Rusted chain

Working with a legacy codebase is like embarking on an archaeological expedition to a foreign land: you never know what ancient artifacts you're going to uncover. Will it be the mighty fast inverse square root? The rusty yet still operational Duff's device? An old COBOL module forgotten by time, quietly holding the universe together?

Unfortunately for Matteo I., his escapade wasn't nearly as fruitful. Digging through the muddy codebase, all he found were horrible C++ and linked lists. Lots and lots and lots of linked lists.

Now, the thing about linked lists is that they didn't age very well. Back when processors were less smart and locality wasn't an issue, they were a reasonable trade-off—but as technology marched on, new data structures were invented, and processor caches grew, the drawbacks started to overshadow the benefits. And so, they were relegated to college textbooks and old programmers' tales.

Still, in the hands of a skilled programmer, those outmoded structures could still be made to perform well. Judging by the code below, however, "skilled programmers" were not a resource Matteo’s predecessors had in abundance...

REP:
 for (P = PPfirst; P != NULL; P = P->next) {
     if (some_condition(P)) {
         // ...
         PPLinkElem *PL;
         if (P == PPfirst) {
             PPfirst = P->next;
             delete P;
             goto REP;
         } else {
             for (PL = PPfirst; PL != NULL && PL->next != P; PL = PL->next);
             if (PL == NULL || PL->next != P) {
                 DIE("Error in ...");
                 return 0;
             }
             PL->next = P->next;
             delete P;
             goto REP;
         }
     }
 }

According to our submitter, this code is supposed to remove elements from a list based on some_condition(). Normally, that's where linked lists shine. Removing a single element is a simple, constant-time operation, so filtering the whole list is barely O(n)—as opposed to O(n2) in case of an array. So, let's see whether the original programmer was up to the task.

The procedure begins innocently enough, with a standard traversal loop. When the condition is met, we first check if we're on the first element, and if so, we fix the start pointer, deallocate the element... then jump back to the very beginning of the loop. It's certainly an awkward way to handle that special case, and I'm sure that goto made a few people twitch, but so far no points are deducted. We’re still in the linear complexity bracket.

In the other branch, however, things get a little more heated. To remove an element from the middle of a list, we need to have the node before it point to the node after it, effectively bypassing the removed one. But it turns out we don't know where the previous node is, since we forgot to store its location! So we get to walk through the whole list all over again and search for it, which means we've brought our performance down by a notch.

Then, in a show of defensive programming, we protect ourselves from cosmic rays by checking if the previous element was actually found in the list. If not, the program crashes and returns a success code to the OS, like any good crashing program should. But if we're lucky enough to find our previous node, we can then filter the element out... and then go back to the very beginning, starting the filtering from scratch.

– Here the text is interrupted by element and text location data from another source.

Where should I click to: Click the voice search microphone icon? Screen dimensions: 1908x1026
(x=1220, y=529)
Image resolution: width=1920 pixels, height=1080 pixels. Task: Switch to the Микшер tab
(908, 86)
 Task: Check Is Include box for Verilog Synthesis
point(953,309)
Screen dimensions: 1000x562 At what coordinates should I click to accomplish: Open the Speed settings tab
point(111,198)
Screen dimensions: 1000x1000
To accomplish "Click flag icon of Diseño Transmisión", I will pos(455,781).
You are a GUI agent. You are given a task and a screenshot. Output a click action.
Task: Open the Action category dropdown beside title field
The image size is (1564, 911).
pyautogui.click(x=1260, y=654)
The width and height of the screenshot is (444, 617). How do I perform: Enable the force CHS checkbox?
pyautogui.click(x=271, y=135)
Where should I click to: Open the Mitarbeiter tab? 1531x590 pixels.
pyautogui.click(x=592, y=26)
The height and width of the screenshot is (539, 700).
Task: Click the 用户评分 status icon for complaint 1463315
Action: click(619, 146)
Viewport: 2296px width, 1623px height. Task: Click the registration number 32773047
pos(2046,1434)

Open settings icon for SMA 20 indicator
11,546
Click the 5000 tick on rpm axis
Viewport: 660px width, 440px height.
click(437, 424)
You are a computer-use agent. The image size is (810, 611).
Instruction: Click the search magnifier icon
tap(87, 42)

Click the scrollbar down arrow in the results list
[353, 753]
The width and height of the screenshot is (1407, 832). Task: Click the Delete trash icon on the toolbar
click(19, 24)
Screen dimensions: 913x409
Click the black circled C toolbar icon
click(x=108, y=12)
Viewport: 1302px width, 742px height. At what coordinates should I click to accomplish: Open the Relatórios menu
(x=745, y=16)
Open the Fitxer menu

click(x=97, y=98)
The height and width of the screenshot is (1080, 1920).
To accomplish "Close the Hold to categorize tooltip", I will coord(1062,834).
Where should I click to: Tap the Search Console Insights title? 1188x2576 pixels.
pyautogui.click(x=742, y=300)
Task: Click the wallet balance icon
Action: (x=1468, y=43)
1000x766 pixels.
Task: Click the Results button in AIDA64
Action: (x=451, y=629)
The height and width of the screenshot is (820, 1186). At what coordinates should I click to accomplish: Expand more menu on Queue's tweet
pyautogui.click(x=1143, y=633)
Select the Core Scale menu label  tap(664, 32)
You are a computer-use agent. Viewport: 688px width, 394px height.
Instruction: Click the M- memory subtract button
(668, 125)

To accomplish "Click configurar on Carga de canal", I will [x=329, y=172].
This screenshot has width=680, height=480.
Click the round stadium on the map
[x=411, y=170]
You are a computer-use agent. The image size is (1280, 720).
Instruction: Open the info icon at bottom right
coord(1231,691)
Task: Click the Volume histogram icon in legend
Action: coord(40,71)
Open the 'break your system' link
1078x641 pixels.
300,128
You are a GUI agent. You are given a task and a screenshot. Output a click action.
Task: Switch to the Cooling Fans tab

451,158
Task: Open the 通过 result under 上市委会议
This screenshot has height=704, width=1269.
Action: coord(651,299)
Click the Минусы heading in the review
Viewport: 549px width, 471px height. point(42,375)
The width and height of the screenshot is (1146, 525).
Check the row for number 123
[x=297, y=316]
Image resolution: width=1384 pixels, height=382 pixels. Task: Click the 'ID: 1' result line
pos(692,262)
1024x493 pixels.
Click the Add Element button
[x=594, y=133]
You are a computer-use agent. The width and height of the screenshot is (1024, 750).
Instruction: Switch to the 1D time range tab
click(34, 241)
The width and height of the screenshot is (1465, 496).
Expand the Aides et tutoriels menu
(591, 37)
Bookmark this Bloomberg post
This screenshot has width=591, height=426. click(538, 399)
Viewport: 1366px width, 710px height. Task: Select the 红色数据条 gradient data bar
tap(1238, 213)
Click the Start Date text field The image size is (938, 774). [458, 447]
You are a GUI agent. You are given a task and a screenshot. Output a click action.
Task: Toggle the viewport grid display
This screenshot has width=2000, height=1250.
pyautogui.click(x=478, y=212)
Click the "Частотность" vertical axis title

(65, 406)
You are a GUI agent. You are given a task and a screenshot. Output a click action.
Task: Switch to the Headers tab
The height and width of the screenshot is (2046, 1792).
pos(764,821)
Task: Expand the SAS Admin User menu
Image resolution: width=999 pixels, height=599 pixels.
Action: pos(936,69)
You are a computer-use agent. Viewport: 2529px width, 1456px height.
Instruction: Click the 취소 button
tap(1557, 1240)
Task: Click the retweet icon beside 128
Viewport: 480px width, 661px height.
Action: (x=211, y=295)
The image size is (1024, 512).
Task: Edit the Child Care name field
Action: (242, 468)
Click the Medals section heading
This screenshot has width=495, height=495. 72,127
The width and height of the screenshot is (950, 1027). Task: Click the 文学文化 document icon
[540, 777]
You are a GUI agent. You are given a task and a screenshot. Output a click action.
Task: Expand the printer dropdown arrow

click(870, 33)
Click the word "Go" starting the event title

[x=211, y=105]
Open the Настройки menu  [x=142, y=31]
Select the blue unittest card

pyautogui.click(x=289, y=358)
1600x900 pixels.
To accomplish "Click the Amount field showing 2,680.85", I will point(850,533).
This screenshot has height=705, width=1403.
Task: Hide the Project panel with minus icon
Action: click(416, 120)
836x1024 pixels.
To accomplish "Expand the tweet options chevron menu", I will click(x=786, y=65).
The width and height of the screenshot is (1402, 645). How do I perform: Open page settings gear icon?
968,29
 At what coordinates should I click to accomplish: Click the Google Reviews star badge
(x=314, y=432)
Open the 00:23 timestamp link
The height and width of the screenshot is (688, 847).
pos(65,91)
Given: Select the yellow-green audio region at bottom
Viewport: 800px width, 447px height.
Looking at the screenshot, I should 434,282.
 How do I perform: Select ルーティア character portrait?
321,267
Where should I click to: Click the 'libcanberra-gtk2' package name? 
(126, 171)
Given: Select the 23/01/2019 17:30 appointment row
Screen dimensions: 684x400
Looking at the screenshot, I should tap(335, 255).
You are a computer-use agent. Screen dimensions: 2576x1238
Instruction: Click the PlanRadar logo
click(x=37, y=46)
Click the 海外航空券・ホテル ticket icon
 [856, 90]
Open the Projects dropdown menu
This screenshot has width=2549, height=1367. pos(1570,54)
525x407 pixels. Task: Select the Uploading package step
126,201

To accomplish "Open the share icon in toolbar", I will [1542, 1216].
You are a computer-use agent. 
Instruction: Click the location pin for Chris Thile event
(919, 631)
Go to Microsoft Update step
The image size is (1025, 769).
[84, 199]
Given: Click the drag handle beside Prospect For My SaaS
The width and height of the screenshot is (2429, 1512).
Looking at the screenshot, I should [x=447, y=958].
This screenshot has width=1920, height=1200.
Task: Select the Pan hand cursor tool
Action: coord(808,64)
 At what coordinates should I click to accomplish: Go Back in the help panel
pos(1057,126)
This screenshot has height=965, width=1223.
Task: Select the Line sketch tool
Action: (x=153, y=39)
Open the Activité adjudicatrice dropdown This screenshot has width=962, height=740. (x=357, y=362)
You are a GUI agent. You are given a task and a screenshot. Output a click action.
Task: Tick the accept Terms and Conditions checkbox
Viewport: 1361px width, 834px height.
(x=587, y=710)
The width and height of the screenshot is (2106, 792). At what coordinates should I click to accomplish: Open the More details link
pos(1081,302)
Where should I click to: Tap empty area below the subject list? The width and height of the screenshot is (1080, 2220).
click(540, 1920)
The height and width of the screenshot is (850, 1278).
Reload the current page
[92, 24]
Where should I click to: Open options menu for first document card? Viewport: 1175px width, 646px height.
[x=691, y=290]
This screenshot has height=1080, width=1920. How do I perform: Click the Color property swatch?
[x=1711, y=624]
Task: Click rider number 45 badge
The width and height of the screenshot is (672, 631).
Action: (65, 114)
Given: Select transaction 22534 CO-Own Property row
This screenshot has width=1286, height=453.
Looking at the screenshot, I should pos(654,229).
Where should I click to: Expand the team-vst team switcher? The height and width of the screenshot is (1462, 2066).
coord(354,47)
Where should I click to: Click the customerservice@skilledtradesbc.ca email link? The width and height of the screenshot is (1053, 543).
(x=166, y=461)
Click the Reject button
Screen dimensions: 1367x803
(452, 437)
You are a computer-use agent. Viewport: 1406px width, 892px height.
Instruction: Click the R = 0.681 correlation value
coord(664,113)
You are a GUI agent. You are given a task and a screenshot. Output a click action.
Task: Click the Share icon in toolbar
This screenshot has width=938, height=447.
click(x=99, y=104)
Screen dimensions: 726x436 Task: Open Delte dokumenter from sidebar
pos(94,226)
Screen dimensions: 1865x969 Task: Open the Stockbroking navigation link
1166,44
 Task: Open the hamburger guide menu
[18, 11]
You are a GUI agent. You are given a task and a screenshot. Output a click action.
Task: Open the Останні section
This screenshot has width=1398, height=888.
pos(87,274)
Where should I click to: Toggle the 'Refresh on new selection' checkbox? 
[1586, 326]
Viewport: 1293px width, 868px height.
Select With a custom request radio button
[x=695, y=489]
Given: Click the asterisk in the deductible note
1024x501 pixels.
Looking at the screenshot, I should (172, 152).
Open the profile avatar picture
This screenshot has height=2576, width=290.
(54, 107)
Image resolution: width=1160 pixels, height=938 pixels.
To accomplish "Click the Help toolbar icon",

For those keeping score at home, the grand total is O(n3). The implementation is not only worse than it should be, but it also takes one of the very few aspects in which linked lists can be better than arrays and turns it into a crippling disadvantage.

Unfortunately, aside from the horrible performance, the code does work—so it ended up copied, pasted and peppered all over the 160kLOC codebase. We just wish we could send Matteo a bigger shovel to dig through all this dirt.